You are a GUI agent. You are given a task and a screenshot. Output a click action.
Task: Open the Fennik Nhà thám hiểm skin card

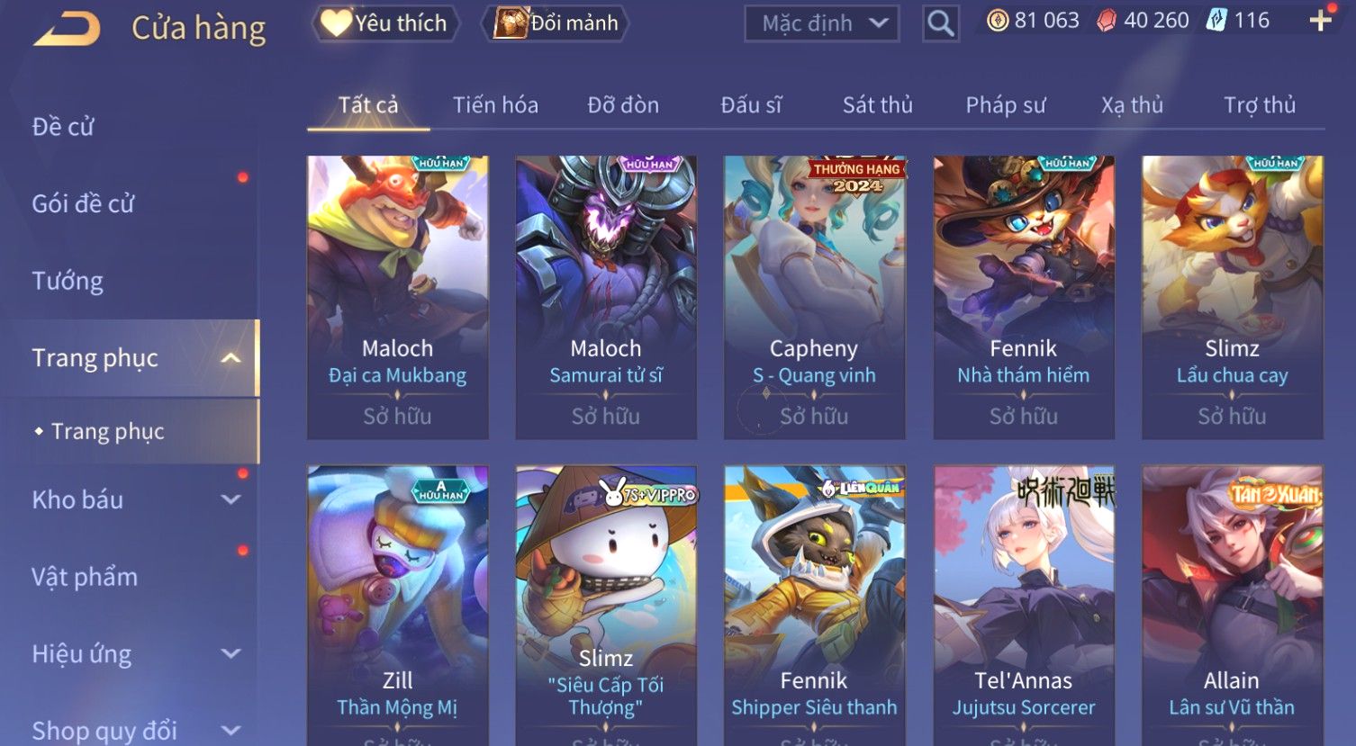pos(1024,298)
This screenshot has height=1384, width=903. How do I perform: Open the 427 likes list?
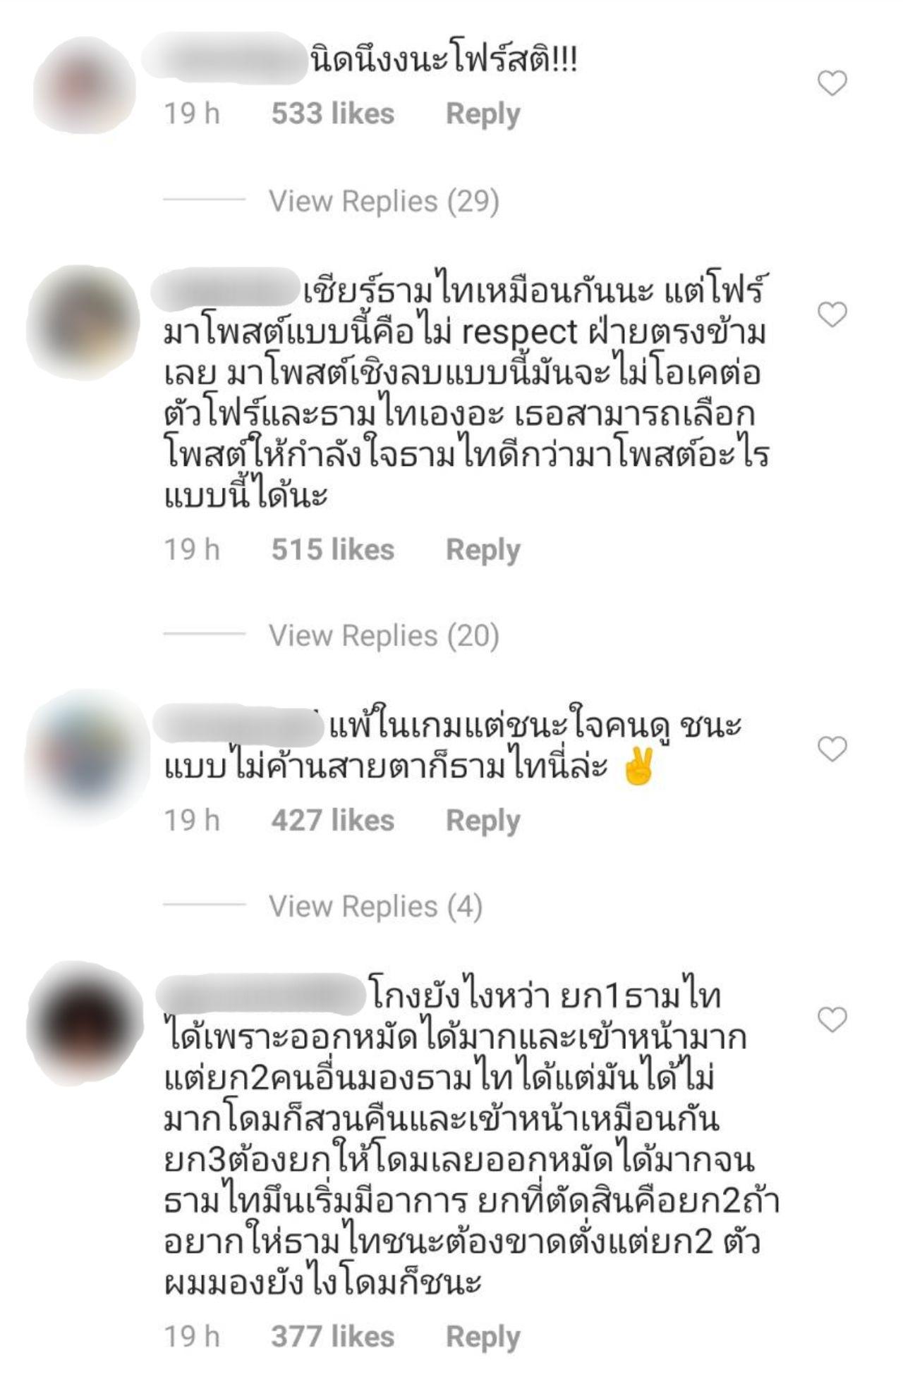[332, 821]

____________________

Leave the pictures out. Extract exactly the lines running from the one with "Task: Open the Fennik Nhà thám hiểm skin card" through the last entry, both ends included.

## Solution for this exercise
Task: Open the Fennik Nhà thám hiểm skin card

pos(1024,298)
This screenshot has height=1384, width=903. How do I perform: Open the 427 likes list?
[332, 821]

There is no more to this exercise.